Wednesday, 29 September 2010

Childhood.

I had a red octopus on a length of elastic and a series of imaginary cats as my childhood friends.

The above is stated without bitterness, and nor do I accept this is the lot of an only child.

No, there was a choice to be made at the age of seven or eight, and I went with the elastic-powered octopus and not my peers.

The octopus had a name, Ochie, which I could pronounce but have never attempted to spell until today. Between us, we were the rulers of all the seas. When the sea was very rough, Ochie could make the motions of being tossed in a storm by jerking at his elastic.

The earthly seas became dull - we had all that was in them, and nobody could take it away. Yet we were greedy for more, this amulet and I. There were vast bodies of water in space, until I turned 11 or 12 and they dried up.

We swam them all, and never feared anything we encountered, not even aquatic dinosaurs. I don't even know how we got up there, because I was just a slender child in glasses with an eye-patch, but we'd make it a nightly ritual.

I loved to spend time with my octopus. It stopped the Turin Shroud falling in front of my face like the curtain marking the end of an act, stinking of death and piety.

It floated into my vision often, the shroud, the sacred relic of a godhead I could not be sure was not a hoax. Even the word - shroud - sounded ancient and final and frightening.

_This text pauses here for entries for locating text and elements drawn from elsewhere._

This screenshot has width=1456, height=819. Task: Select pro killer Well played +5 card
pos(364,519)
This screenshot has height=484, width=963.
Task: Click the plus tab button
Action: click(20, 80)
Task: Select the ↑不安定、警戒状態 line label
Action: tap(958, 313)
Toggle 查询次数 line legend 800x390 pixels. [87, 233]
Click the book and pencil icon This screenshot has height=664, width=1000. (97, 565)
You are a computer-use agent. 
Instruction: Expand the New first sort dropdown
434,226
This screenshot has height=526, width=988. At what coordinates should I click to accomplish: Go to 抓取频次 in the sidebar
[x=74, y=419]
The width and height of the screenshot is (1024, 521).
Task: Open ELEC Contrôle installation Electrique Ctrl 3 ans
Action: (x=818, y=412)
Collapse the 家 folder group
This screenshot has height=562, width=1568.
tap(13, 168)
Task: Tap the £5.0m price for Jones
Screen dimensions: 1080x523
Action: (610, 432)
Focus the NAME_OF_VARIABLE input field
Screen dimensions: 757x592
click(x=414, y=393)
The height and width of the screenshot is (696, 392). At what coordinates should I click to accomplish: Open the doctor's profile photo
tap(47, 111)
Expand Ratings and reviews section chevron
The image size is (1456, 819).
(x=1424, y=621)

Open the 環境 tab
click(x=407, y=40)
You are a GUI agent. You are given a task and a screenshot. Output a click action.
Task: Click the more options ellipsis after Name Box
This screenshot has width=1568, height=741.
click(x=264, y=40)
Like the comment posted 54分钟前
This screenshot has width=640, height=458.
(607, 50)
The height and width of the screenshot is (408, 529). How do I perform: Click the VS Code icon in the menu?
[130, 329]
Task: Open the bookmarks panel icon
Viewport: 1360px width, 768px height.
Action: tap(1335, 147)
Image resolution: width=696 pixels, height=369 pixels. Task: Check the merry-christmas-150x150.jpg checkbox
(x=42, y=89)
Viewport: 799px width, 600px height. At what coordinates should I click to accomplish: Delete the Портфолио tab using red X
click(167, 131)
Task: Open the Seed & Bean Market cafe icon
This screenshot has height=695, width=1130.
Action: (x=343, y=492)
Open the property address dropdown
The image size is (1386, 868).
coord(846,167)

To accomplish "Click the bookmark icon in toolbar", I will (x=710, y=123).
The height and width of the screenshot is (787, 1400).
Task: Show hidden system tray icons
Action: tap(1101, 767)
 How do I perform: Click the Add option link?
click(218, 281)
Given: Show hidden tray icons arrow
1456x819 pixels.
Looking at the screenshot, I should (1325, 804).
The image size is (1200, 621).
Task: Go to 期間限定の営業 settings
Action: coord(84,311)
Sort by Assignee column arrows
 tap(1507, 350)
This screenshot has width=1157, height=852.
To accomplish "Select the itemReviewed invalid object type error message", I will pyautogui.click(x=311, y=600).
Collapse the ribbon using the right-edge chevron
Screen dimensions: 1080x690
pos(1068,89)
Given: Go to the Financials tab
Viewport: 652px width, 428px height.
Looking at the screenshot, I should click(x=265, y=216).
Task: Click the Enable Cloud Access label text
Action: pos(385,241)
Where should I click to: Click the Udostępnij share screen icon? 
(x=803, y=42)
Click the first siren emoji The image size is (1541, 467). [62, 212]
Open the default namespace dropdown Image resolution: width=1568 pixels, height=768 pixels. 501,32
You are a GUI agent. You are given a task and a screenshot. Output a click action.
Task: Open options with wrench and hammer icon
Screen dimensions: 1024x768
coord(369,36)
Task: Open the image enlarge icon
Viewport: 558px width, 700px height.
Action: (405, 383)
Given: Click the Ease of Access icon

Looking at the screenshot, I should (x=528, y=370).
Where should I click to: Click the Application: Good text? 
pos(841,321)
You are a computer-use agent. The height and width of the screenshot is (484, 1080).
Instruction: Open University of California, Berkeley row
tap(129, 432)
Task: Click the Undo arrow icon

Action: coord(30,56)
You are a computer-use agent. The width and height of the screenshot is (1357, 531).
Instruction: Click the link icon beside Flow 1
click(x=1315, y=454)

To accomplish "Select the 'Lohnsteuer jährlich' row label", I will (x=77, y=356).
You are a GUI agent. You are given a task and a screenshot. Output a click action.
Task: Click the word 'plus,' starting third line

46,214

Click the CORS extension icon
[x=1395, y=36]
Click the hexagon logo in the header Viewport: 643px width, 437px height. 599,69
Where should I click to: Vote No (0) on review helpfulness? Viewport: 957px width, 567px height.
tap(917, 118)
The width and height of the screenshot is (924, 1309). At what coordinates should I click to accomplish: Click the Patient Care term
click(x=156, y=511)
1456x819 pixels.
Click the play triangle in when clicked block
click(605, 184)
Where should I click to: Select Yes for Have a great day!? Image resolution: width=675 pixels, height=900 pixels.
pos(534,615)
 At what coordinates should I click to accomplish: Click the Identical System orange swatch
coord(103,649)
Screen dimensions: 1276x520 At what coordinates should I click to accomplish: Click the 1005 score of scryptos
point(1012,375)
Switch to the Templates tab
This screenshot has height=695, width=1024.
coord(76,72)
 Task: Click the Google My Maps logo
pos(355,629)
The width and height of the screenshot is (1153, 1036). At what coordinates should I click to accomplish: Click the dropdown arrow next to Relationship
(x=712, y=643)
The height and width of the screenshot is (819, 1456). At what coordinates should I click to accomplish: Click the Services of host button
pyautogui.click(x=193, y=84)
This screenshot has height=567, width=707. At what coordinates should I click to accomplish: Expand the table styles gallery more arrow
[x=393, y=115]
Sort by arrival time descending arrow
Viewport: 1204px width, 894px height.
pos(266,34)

If such darkness caused a child to jump out of his skin and throw up because of the great, sapping sobs whose rhythm shifted my torso to its music, then why would I not choose Ochie, and the water, and the dinosaurs that fled, awe-struck, when we made an appearance? Swim away, you fucking cowards!

I'd go cold with fear when I even thought the word 'fucking.' God's watching you, boy, and he don't miss owt. God's watching you, and he'll turn your lungs to mush like in the anti-smoking advert. His celestial bullet with your name on it will cabbage you for that, like Kennedy, and they'll be spooning up your brains from the pavement.

Ochie, no surprise I turned to you. I think you still live in the wardrobe at my mother's, and the passing of time won't have aged you a day. You are the key to the sadness which I totter beneath even today, the other self which I fed the badness I splintered off.

Perhaps we ought to sleep together again one night soon, and see if I do better than normal with your elastic tied around my finger.